I've got a Kessil 160 that should be arriving tomorrow for the coral/invert QT, which is probably overkill for a 10g QT but I got it used from here (thanks R2R), and the display has Kessil 360s that haven't been running since I don't have anything in it currently. I was basically trying to follow this for coral/invert QT - https://www.reef2reef.com/ams/how-to-quarantine-coral-and-inverts.228/ I just don't know when I should start this process because I'd think in 76 days I'd like to be adding CUC and a few beginner corals.

It is not entirely necessary to remove a coral from a plug unless you dont want to mount the coral on the plug in the tank. I find the frag plug really helps when moving it around until you find a permanent home, just follow a dip protocol and use a tooth brush to gently rub off anything you see on the plug to minimize risk. You can also run them through QT.

Yeah, my concern is just that I haven't done anything with corals before so I really don't know that I want to try to rip/cut one off the plug until I have some experience with them.
 
Generally speaking, by the end of 30 days most tanks are ready for fish. By then the ammonia cycle is done and you are watching nitrites levels and doing large water changes to decrease the nitrates. Once you have those nitrates down to the 10-15ish range with large water changes, most tanks are ready to add a fish or two depending on the bio-load the fish create. Gentle increases of bio-load are the way to go.
Reef Cleaners has very nice CUC packages. They have a calculator to estimate the number of the CUC for a given tank size. Since your tank is new, and there is not a lot to "clean up", simply choose a smaller tank size to estimate needs. They have a "fishless" system so fish diseases coming in with your CUC risk is greatly reduced.
 
@Huff747 you can add a few drops of ammonia once a week or so if you don't have anything in it to keep them fed. These bacteria, if i remember it right, go dormant before dying which is how the bacteria in a bottle works :)
 
How long into the Bio-Spira/Dr. Tim's is the tank? Have you tested for Ammonia, Nitrites, Nitrates?
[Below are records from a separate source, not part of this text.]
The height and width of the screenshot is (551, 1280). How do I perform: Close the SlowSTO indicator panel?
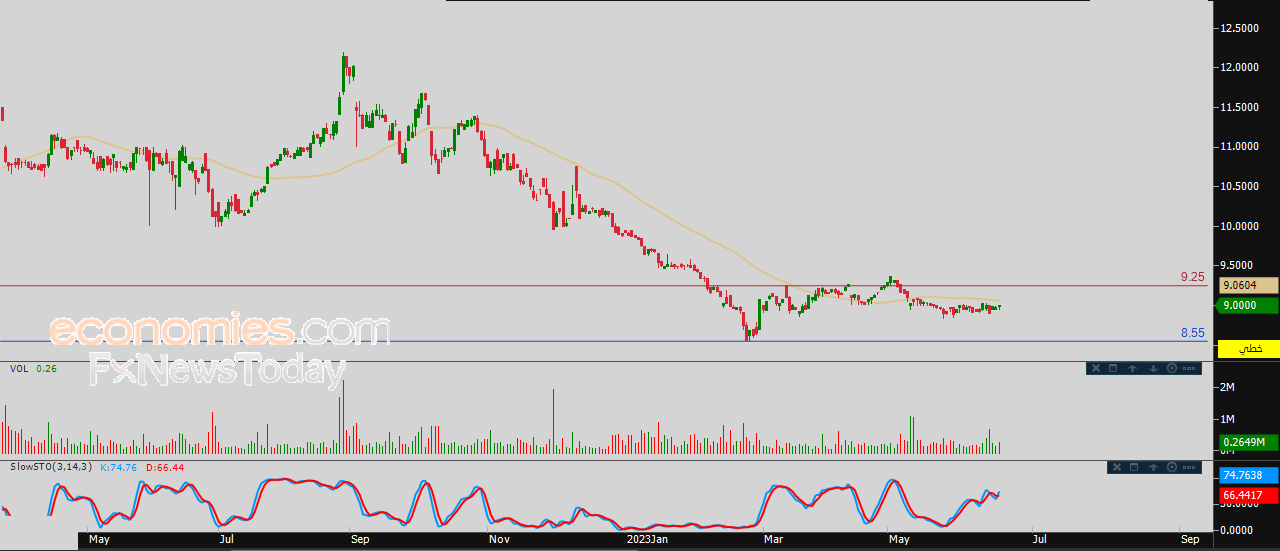[x=1116, y=467]
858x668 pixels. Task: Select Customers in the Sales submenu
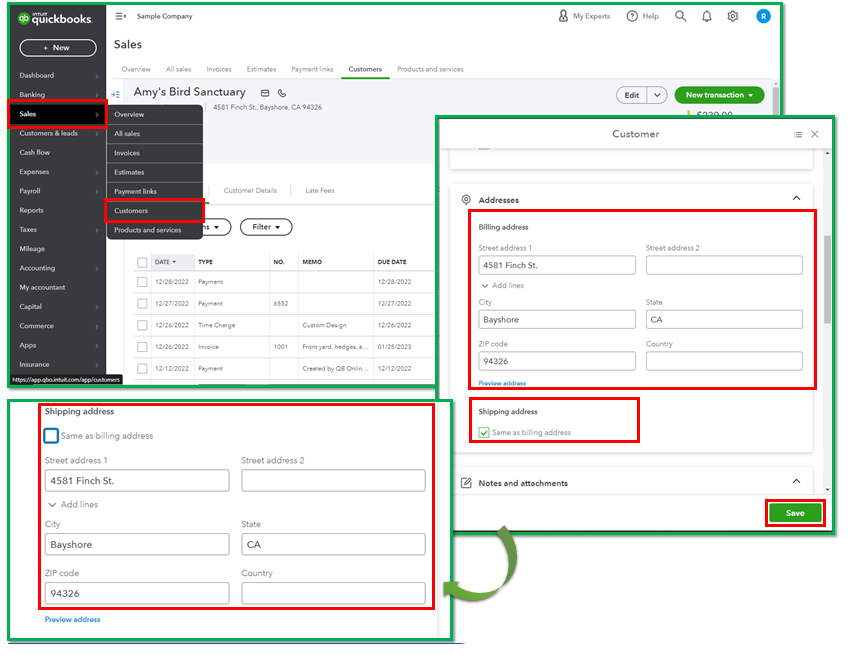tap(131, 211)
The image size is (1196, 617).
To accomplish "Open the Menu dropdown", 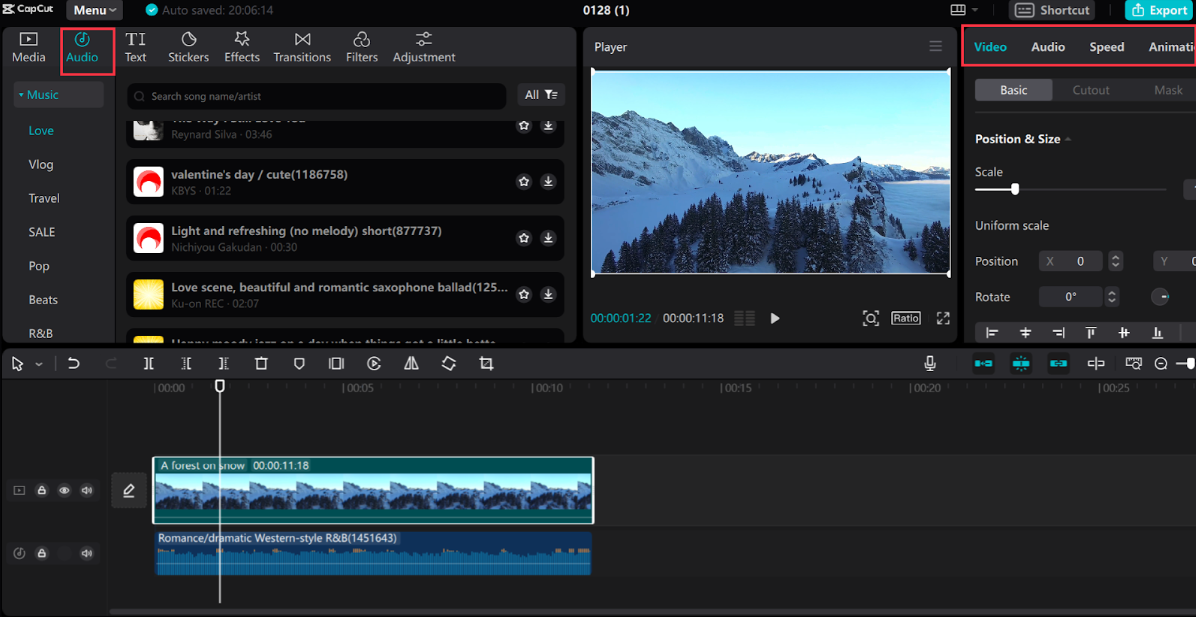I will click(95, 10).
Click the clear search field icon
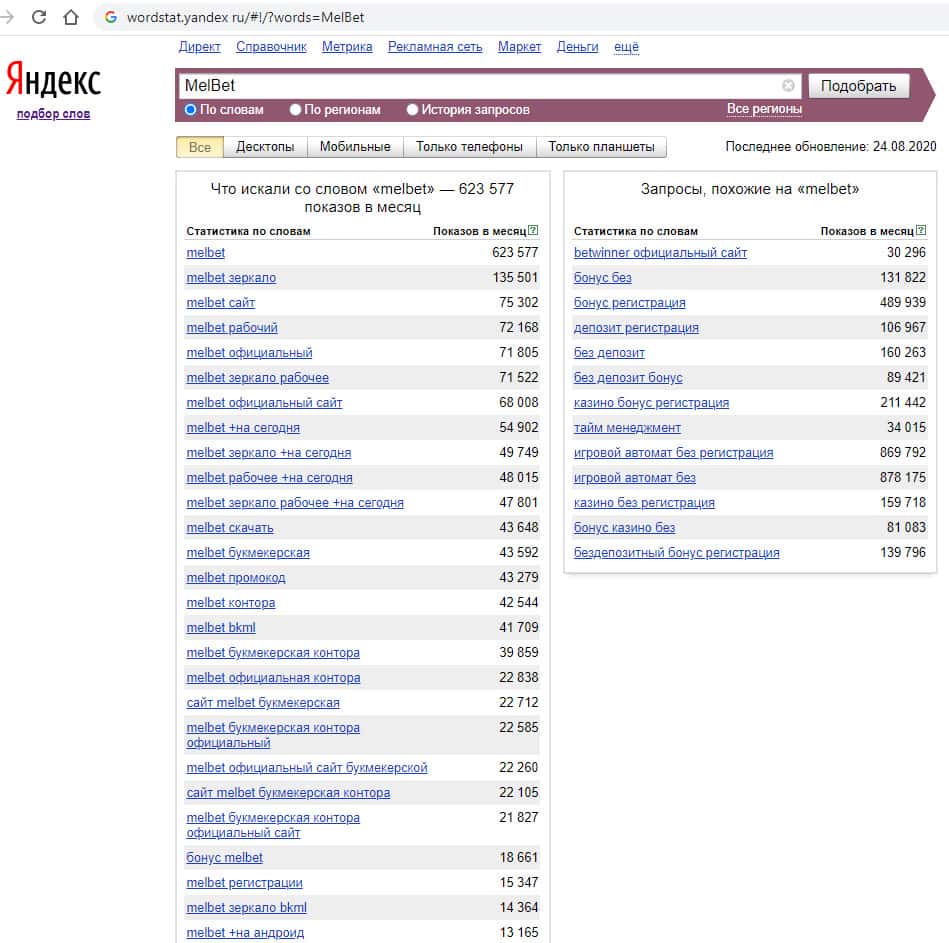 [x=788, y=86]
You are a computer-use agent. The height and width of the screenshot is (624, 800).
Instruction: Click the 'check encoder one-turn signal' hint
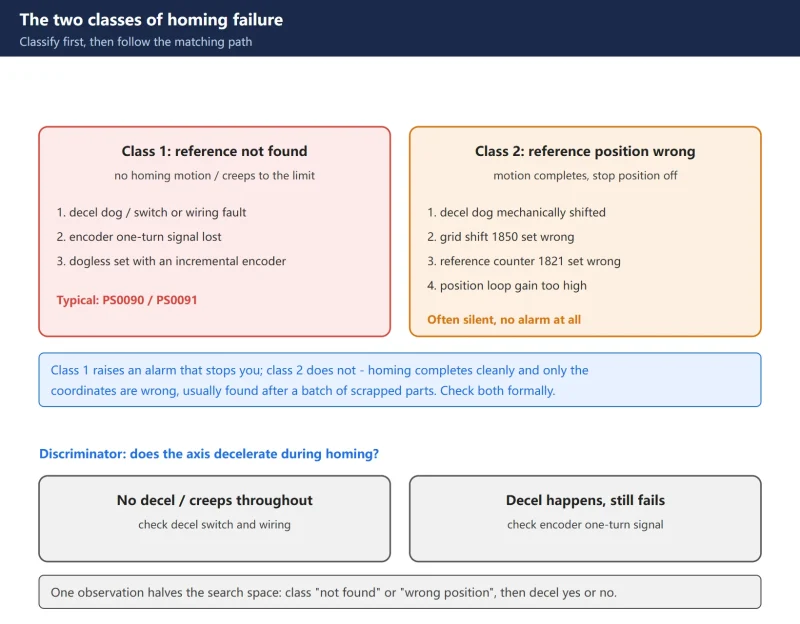point(585,525)
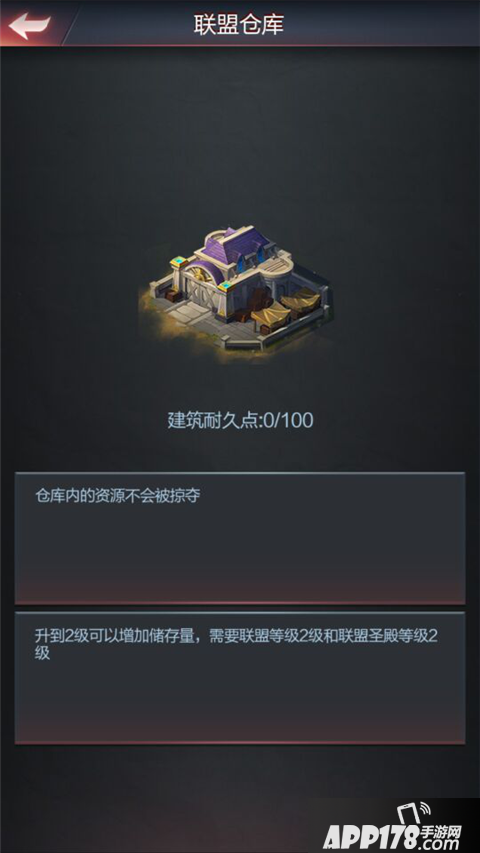The image size is (480, 853).
Task: Tap the back arrow in the header
Action: click(29, 26)
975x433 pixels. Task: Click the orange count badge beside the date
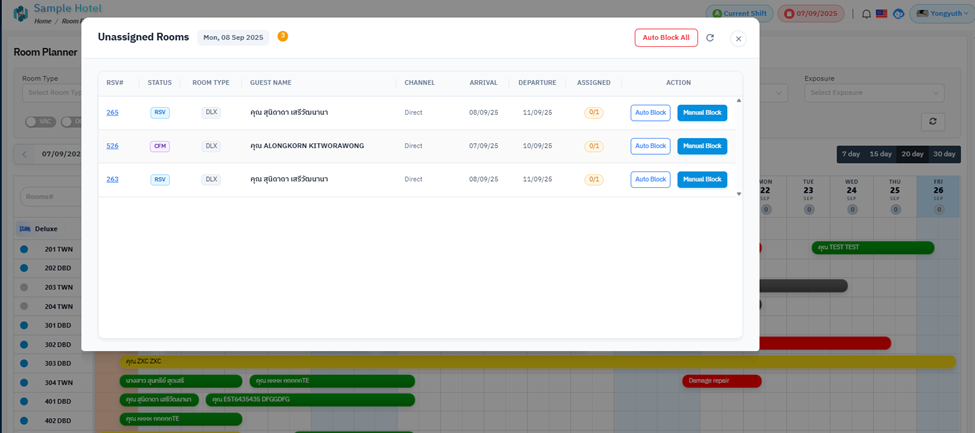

Checked Nitrites and Nitrates when I got home since I read somewhere that some tests read a little Nitrite as a lot of Nitrate. Nitrites are now 0 and Nitrates are either 20 or 40. Can't tell well. But I haven't done a water change yet as part of the recipe and was planning that for Saturday so that should help bring that down some.
 
Checked Nitrites and Nitrates when I got home since I read somewhere that some tests read a little Nitrite as a lot of Nitrate. Nitrites are now 0 and Nitrates are either 20 or 40. Can't tell well. But I haven't done a water change yet as part of the recipe and was planning that for Saturday so that should help bring that down some.

Do the biggest single water changes you can, far more effective for reducing nitrates than a few, smaller changes. The tank will be the weighted average of existing water and new water for nutrients, so the more you can take out and replace with 0 nitrate water the better!
 
Do the biggest single water changes you can, far more effective for reducing nitrates than a few, smaller changes. The tank will be the weighted average of existing water and new water for nutrients, so the more you can take out and replace with 0 nitrate water the better!